Microsoft, too, has introduced Windows features designed to help people focus and cut down on unnecessary notifications.
From the hardware side, the approach is a little more subtle. Hardware makers, after all, don’t have quite the same incentive to fight for every second of attention as a social media company. But they are there, Mehdi said. An LTE chip in the Surface Go is supposed to make it easy to hop on and off the Internet. The smaller size is supposed to make it easier to use and to tuck away. Even little details, such as the inclusion of fabric on the Go’s optional keyboard, are small tweaks to make the tech feel a little more comfortable, a little warmer and a little more human.

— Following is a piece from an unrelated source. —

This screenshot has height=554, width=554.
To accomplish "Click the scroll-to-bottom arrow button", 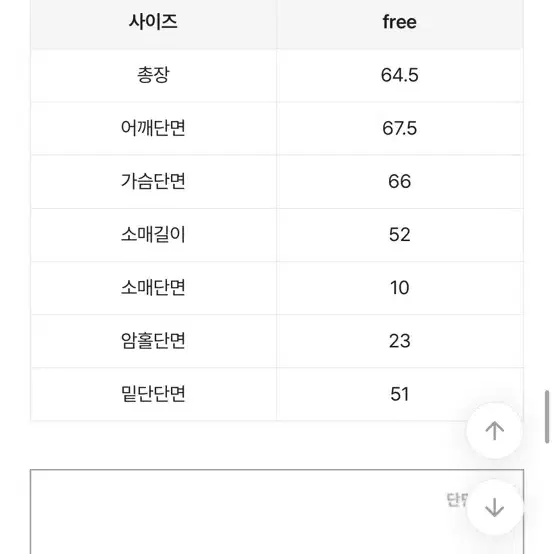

The question is whether the changes Microsoft’s made to its products will actually translate into a better experience for the people it’s trying to reach. The Surface line, after all, hasn’t helped Microsoft crack the list of the world’s top-five tablet makers. It doesn’t have the reach of Apple’s laptops or Google’s Chromebooks. Even other devices that run Windows, from companies such as Lenovo, have a greater market presence.
Mehdi said he’s not sure if Microsoft and the Surface Go have the answer – in fact, he’s very clear that the company is not claiming victory over wasted screen time. But it is, he said, the responsibility of technology companies to take this moment and think about how the things they make affect the lives of the people that buy them.
“All tech companies need to think broadly about how will this technology land,” Mehdi said. “How does it benefit people? Have we thought about the second order effects of landing with people? The more that we do that, the more we’ll get better, and provide better outcomes.”